### SET TASK
Count the lines in the items below that contain the string "perform", and reply with only that number.

### ENTRIES SUPPLIED
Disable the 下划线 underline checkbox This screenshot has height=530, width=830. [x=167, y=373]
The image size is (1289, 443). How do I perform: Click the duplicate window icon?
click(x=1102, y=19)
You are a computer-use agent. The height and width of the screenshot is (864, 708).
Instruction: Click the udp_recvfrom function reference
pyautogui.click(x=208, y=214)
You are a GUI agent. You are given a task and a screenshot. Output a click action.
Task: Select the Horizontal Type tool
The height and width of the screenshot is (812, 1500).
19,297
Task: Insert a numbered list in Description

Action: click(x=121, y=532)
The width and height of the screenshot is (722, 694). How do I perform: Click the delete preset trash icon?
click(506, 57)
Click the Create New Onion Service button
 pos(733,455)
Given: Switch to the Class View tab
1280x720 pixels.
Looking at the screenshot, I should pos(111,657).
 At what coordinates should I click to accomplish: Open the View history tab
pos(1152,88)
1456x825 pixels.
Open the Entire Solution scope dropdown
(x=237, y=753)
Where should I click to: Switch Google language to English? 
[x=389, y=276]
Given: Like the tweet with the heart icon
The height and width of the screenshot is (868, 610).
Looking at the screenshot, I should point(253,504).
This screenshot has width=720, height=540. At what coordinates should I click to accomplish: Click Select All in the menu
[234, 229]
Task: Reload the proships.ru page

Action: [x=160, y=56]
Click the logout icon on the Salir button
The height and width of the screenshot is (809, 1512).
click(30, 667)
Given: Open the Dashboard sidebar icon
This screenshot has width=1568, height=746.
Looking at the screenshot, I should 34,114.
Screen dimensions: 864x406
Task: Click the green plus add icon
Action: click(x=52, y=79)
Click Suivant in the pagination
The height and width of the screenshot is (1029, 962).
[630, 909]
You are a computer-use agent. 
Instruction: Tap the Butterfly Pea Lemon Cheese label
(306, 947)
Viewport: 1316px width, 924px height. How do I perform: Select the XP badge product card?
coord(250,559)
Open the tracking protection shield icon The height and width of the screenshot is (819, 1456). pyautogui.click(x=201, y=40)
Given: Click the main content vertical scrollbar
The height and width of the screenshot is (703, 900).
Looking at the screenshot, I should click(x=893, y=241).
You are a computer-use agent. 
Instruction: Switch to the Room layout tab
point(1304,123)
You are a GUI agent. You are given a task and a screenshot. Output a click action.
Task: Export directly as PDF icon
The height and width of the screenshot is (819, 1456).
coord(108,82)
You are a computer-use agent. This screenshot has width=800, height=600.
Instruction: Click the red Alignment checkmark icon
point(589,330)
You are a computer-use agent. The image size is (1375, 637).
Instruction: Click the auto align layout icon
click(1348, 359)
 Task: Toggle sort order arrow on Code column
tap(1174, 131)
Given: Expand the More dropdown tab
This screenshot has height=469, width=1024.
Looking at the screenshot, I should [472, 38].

### THE OUTPUT
3